Four Steps to High Security
Let's look at Wind River's four steps in more detail:
Monitoring involves looking deeply inside your own strategy. Obviously, this alone doesn't solve any problems, but it should provide lots of insight as to whether your strategies hold water. It also helps to compare against known good models, including those that come from respected sources that specialize in finding Linux vulnerabilities.
For example, Wind River's security team is constantly monitoring the Common Vulnerabilities and Exposures (CVE) database at cve.mitre.org for potential issues affecting Wind River® Linux and Wind River® Pulsar™ Linux. By also monitoring specific security notifications from U.S. Government agencies and organizations like NIST, US-CERT, as well as public and private security mailing lists, users can receive email alerts from each of these organizations whenever a new security threat arises. All the kernel features, user packages, and Linux tools supported in standard Wind River Linux distributions are monitored for security vulnerabilities against the incoming reports.
As soon as a potential threat is uncovered, the level of danger associated with the threat, as well as which parts of the system are exposed or vulnerable, must be assessed, by either the system, or the persons in charge of threat assessment.

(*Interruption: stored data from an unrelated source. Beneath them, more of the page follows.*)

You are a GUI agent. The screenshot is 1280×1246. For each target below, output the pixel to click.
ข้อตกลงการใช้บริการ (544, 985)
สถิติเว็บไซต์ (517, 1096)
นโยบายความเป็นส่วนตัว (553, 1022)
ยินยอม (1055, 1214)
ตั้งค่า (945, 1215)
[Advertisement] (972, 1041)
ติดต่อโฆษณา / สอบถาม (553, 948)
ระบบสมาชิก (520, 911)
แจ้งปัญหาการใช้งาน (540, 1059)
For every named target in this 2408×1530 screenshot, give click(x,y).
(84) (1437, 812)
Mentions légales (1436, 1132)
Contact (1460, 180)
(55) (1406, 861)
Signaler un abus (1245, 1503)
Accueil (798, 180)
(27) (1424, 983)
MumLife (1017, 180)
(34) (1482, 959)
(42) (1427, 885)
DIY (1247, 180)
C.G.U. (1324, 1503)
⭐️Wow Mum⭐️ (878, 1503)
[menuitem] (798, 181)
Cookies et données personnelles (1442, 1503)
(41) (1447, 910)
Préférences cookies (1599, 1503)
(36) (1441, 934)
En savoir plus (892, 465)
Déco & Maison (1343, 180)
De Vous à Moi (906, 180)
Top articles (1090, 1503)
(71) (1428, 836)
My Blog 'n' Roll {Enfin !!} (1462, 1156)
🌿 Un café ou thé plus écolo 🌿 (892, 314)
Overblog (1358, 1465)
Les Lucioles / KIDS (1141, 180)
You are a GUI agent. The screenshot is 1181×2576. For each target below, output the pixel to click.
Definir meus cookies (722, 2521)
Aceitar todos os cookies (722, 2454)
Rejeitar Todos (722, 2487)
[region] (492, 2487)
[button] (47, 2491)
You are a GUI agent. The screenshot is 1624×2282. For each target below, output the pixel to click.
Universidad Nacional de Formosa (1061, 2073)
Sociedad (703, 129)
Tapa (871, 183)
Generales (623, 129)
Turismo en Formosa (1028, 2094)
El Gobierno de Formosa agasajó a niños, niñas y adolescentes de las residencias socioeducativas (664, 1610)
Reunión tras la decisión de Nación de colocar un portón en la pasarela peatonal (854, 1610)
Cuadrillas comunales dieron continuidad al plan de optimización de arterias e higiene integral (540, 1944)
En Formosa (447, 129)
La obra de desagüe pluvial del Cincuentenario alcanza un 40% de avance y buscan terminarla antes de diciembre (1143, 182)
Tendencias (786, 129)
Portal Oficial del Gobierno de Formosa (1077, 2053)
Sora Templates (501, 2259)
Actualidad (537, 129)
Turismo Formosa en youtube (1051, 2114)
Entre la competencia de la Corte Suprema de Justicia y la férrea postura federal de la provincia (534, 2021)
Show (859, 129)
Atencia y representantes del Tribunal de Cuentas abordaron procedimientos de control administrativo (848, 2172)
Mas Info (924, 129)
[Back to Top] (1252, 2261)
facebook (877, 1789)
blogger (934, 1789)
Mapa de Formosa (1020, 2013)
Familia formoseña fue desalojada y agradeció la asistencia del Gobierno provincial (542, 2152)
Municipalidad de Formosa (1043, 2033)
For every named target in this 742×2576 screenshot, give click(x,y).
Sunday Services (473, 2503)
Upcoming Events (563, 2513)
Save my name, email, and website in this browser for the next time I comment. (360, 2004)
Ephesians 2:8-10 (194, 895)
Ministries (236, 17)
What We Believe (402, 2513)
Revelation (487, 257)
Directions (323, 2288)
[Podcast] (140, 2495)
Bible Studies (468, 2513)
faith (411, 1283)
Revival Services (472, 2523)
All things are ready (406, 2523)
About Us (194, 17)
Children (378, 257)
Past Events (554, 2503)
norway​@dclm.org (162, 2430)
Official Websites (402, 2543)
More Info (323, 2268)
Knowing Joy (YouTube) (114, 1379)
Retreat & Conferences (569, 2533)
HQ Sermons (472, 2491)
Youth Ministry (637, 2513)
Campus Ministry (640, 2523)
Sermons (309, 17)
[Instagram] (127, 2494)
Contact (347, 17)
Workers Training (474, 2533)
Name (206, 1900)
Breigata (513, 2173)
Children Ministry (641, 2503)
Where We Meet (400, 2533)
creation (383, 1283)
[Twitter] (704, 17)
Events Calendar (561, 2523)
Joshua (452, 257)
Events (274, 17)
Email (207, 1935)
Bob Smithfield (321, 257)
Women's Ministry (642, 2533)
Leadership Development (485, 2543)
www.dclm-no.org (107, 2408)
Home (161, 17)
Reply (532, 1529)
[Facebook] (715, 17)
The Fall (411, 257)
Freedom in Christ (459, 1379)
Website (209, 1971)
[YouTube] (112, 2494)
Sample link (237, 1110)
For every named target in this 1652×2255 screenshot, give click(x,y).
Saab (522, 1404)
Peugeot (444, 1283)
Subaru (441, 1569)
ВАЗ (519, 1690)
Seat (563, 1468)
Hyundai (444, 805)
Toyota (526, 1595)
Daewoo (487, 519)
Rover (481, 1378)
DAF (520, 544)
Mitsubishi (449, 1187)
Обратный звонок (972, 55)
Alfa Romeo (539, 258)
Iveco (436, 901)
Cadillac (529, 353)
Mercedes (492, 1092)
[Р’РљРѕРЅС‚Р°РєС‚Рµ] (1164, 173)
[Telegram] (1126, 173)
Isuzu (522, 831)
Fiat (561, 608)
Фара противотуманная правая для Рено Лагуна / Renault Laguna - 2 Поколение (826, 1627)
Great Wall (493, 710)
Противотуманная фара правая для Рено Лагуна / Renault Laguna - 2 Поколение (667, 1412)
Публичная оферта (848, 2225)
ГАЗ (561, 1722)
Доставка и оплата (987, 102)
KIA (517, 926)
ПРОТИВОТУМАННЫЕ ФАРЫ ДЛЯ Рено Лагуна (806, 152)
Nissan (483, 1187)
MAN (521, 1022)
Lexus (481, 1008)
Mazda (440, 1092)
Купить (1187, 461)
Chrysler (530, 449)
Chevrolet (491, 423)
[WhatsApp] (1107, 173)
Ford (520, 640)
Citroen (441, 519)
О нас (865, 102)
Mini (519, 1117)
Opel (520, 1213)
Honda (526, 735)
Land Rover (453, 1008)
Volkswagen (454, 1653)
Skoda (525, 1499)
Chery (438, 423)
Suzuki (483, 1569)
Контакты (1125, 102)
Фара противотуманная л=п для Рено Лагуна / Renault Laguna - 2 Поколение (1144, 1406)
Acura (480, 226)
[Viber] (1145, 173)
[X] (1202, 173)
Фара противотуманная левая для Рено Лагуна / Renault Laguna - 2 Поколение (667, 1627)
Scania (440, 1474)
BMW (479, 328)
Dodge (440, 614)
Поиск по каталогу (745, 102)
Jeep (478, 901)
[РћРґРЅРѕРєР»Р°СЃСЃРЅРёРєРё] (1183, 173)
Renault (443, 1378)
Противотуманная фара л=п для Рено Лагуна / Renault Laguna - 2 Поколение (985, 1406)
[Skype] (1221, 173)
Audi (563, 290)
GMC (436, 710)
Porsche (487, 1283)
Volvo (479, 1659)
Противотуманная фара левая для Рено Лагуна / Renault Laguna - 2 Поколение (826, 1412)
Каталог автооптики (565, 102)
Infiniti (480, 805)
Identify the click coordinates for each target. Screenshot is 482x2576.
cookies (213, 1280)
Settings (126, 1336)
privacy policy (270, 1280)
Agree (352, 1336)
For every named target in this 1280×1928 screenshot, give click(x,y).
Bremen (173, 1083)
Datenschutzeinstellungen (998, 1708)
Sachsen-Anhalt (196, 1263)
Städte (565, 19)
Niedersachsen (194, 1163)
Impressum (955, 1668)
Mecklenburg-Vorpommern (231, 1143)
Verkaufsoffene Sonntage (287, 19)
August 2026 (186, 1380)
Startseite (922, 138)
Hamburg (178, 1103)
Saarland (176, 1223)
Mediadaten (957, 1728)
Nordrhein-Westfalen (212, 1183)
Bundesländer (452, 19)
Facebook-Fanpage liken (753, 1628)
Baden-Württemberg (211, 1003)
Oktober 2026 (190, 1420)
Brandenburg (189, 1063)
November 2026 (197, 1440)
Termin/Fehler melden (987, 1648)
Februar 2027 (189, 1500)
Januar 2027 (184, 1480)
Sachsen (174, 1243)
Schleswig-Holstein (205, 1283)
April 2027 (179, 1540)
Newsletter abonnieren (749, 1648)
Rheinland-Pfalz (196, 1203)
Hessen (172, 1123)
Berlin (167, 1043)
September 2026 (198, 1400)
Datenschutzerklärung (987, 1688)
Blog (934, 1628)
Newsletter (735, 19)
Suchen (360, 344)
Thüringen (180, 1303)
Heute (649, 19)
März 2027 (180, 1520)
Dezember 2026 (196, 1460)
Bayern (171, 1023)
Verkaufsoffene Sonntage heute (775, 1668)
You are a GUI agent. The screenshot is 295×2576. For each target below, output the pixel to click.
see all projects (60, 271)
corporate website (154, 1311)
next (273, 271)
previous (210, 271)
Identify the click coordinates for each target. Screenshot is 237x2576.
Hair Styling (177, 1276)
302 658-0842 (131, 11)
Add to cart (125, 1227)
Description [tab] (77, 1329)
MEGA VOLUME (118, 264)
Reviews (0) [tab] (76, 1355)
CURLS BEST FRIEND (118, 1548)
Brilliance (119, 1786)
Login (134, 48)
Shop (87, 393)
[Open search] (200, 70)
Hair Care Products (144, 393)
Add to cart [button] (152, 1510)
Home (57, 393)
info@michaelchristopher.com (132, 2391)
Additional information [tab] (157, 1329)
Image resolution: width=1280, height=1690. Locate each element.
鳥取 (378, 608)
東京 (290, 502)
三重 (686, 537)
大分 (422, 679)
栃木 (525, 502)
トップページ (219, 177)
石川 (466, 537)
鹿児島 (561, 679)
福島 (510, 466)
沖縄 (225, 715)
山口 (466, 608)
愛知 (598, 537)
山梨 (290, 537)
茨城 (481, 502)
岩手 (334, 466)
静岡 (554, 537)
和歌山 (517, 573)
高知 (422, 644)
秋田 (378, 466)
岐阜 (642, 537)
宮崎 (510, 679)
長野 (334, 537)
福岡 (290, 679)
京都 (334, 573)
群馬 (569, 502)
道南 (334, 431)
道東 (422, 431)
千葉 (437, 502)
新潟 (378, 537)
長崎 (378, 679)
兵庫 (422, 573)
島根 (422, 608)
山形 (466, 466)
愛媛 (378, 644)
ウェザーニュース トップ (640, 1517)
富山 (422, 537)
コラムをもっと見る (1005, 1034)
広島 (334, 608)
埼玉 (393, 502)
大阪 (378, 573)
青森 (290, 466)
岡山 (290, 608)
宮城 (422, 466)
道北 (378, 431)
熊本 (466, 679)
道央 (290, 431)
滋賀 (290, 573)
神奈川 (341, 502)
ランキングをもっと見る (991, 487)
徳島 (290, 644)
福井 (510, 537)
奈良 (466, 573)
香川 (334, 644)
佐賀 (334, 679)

That vulnerability should be ranked in order of importance based on how severely it could impact system performance or expose data. As you'll see in subsequent steps, assessment is vital to enact the proper steps in the correct sequence.
Once assessment is complete, the system should report back to any affected subsystems or users. This report must provide sufficient detail about the vulnerability, as well as a plan to thwart the threat. This dovetails into the remediation step. The notification step may involve employing outside tools and people. This is a determination that would be made based on the assessment. But the key element of this step is the timely handling of notifications to keep damage or data loss to a minimum.
Finally, the remediation step must occur, triage style. Based on their severity, threats are either dealt with immediately or handled in a timely "bug fix" that comes later. Once a system is back online, the entire process begins again. In some cases, though, a system can't come off-line in the first place, making the steps a little tricky. For this reason, less-severe vulnerability patches in Wind River Linux are delivered via monthly product updates.
In addition, Wind River Linux provides six-sigma uptime, and is a Yocto Project-compatible solution that meets the registration requirements of the Linux Foundation's Carrier Grade Linux 5.0 spec. Depending on your application, adherence to such important specifications can be a big timesaver.
While these steps won't ensure that all threats are avoided, they will help you mitigate risk and reduce a system's exposure. Pick the Linux OS provider that best suits your application needs and be sure it's following the steps outlined here.